| Task requirements |
Render the items from the line containing "Given: Remove the 海淀 filter with X icon" through the line containing "Action: pyautogui.click(x=96, y=551)", both included, as a JSON list of strings with one string per line and blank lines left out.

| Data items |
--

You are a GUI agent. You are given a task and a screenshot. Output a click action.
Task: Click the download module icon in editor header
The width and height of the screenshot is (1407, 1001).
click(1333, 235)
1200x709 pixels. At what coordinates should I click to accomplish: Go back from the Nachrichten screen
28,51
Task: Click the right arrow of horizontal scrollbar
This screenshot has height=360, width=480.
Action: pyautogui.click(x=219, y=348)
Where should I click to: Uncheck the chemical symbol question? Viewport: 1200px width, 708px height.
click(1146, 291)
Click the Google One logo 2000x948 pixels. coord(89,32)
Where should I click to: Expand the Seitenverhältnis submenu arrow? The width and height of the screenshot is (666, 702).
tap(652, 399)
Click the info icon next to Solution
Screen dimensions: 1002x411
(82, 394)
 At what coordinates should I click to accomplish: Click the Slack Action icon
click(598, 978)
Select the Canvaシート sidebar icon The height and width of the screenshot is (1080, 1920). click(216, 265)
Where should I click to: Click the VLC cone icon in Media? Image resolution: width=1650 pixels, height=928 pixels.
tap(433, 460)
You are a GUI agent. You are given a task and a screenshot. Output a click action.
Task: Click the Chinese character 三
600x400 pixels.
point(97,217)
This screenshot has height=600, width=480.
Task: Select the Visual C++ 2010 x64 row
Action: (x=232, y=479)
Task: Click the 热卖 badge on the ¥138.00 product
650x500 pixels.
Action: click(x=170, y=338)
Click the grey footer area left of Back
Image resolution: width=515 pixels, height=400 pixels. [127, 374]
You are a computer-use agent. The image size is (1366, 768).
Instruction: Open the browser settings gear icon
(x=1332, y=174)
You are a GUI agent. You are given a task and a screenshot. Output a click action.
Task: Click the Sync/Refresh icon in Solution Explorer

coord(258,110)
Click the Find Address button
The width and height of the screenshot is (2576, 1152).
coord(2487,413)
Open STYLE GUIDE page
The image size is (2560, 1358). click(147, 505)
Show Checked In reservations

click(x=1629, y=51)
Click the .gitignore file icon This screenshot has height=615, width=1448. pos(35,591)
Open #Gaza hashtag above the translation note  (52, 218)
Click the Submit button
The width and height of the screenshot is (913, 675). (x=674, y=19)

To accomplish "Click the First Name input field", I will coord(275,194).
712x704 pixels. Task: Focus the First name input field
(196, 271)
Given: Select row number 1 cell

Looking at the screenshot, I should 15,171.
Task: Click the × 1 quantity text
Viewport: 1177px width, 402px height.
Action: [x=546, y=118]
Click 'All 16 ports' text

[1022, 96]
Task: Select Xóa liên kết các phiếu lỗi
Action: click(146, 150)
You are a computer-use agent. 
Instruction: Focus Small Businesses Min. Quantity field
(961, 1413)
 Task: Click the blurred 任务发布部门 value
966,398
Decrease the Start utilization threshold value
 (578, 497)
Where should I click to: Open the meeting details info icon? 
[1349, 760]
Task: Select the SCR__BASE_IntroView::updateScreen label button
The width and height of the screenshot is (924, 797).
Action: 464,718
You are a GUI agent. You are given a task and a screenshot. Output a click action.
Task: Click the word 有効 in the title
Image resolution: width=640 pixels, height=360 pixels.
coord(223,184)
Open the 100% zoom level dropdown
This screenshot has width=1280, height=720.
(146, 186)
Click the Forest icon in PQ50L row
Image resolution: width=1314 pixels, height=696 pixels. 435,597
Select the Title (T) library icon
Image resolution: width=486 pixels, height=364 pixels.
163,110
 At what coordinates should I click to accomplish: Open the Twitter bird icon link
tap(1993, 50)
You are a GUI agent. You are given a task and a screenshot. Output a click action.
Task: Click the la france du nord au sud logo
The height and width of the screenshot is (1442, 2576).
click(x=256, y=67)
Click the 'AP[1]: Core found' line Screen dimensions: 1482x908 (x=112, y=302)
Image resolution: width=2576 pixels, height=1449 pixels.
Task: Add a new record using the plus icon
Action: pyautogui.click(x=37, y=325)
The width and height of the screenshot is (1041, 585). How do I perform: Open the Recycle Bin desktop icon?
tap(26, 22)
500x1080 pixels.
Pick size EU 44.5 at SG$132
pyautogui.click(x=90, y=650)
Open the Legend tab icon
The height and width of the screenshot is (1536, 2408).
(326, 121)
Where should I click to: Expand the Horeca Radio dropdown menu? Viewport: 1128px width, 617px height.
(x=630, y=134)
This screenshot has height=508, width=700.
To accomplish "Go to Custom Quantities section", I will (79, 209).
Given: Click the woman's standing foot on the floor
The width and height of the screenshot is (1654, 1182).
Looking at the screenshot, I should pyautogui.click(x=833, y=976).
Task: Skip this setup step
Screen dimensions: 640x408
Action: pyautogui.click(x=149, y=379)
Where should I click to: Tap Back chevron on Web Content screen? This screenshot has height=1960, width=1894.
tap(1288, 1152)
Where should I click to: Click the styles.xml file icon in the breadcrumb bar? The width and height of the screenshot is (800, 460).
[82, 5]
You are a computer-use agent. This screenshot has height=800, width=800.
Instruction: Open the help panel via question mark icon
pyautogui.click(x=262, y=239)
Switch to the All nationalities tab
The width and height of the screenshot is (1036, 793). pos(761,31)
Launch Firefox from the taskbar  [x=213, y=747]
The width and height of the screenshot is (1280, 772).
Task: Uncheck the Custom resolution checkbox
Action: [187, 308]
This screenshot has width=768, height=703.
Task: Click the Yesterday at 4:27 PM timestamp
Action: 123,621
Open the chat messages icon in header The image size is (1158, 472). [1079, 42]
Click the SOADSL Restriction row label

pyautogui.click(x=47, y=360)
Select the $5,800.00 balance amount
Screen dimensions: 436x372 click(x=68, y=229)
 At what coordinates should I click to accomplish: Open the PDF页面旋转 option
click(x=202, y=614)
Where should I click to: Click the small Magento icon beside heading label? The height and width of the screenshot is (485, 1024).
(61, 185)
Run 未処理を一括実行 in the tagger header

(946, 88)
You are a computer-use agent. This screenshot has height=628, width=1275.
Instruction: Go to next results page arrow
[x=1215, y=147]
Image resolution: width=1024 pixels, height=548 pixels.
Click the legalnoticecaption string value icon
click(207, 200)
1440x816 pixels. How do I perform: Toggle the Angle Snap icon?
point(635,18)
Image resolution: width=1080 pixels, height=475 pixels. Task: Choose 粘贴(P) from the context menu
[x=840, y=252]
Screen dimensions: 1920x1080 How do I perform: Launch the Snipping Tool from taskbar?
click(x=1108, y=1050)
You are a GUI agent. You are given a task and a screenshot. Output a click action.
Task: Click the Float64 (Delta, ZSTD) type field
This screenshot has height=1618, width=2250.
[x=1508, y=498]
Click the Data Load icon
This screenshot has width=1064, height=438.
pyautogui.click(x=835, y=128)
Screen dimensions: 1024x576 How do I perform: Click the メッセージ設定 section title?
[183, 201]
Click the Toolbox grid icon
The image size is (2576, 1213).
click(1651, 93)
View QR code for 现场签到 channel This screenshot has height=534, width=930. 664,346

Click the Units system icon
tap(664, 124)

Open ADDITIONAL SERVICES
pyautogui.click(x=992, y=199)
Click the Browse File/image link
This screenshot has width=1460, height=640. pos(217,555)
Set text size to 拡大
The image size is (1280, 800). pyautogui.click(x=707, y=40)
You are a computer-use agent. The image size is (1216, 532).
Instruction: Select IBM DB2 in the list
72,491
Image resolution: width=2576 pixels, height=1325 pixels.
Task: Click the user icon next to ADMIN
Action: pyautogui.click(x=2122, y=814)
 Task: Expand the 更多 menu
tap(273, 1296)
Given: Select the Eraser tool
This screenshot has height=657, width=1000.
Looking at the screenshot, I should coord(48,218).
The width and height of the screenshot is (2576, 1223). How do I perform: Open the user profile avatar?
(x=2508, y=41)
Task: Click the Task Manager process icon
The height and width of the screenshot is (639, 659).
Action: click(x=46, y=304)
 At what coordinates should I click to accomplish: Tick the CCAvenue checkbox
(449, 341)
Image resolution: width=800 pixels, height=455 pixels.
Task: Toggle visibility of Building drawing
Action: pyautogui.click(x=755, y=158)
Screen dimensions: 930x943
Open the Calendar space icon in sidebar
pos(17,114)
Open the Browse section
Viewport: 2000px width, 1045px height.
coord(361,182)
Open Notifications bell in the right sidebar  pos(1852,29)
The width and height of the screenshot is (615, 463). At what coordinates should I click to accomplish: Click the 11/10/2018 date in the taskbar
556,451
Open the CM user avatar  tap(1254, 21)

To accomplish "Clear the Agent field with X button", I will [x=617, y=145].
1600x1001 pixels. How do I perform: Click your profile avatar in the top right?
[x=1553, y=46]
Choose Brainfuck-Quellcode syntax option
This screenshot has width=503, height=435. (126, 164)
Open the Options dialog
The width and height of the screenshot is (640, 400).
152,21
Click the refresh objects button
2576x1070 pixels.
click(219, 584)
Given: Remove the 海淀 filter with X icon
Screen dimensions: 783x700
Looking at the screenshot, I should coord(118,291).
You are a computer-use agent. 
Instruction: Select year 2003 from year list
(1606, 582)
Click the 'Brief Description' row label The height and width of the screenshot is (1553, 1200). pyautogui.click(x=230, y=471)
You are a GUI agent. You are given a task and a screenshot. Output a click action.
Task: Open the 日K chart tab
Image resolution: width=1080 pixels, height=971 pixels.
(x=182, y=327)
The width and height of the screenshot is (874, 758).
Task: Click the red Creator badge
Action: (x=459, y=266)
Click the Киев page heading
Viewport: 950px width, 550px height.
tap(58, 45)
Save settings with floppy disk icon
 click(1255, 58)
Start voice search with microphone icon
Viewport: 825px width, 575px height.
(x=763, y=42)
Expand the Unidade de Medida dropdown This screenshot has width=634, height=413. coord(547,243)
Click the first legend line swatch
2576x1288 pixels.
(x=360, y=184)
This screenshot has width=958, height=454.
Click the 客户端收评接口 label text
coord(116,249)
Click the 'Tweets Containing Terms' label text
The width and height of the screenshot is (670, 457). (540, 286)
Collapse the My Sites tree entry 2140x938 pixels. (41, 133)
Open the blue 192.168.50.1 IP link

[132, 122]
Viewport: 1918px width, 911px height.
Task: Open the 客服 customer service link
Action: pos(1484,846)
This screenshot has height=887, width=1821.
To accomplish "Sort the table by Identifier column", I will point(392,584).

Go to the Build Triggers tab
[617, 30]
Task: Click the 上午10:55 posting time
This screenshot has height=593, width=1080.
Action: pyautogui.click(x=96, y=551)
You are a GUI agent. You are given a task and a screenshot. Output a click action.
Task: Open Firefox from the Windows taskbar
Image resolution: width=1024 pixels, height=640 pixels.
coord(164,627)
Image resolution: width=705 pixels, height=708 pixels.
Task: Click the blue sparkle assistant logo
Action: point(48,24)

--

| Solution to this task |
[
  "Given: Remove the 海淀 filter with X icon",
  "Screen dimensions: 783x700",
  "Looking at the screenshot, I should coord(118,291).",
  "You are a computer-use agent. ",
  "Instruction: Select year 2003 from year list",
  "(1606, 582)",
  "Click the 'Brief Description' row label The height and width of the screenshot is (1553, 1200). pyautogui.click(x=230, y=471)",
  "You are a GUI agent. You are given a task and a screenshot. Output a click action.",
  "Task: Open the 日K chart tab",
  "Image resolution: width=1080 pixels, height=971 pixels.",
  "(x=182, y=327)",
  "The width and height of the screenshot is (874, 758).",
  "Task: Click the red Creator badge",
  "Action: (x=459, y=266)",
  "Click the Киев page heading",
  "Viewport: 950px width, 550px height.",
  "tap(58, 45)",
  "Save settings with floppy disk icon",
  " click(1255, 58)",
  "Start voice search with microphone icon",
  "Viewport: 825px width, 575px height.",
  "(x=763, y=42)",
  "Expand the Unidade de Medida dropdown This screenshot has width=634, height=413. coord(547,243)",
  "Click the first legend line swatch",
  "2576x1288 pixels.",
  "(x=360, y=184)",
  "This screenshot has width=958, height=454.",
  "Click the 客户端收评接口 label text",
  "coord(116,249)",
  "Click the 'Tweets Containing Terms' label text",
  "The width and height of the screenshot is (670, 457). (540, 286)",
  "Collapse the My Sites tree entry 2140x938 pixels. (41, 133)",
  "Open the blue 192.168.50.1 IP link",
  "[132, 122]",
  "Viewport: 1918px width, 911px height.",
  "Task: Open the 客服 customer service link",
  "Action: pos(1484,846)",
  "This screenshot has height=887, width=1821.",
  "To accomplish \"Sort the table by Identifier column\", I will point(392,584).",
  "Go to the Build Triggers tab",
  "[617, 30]",
  "Task: Click the 上午10:55 posting time",
  "This screenshot has height=593, width=1080.",
  "Action: pyautogui.click(x=96, y=551)"
]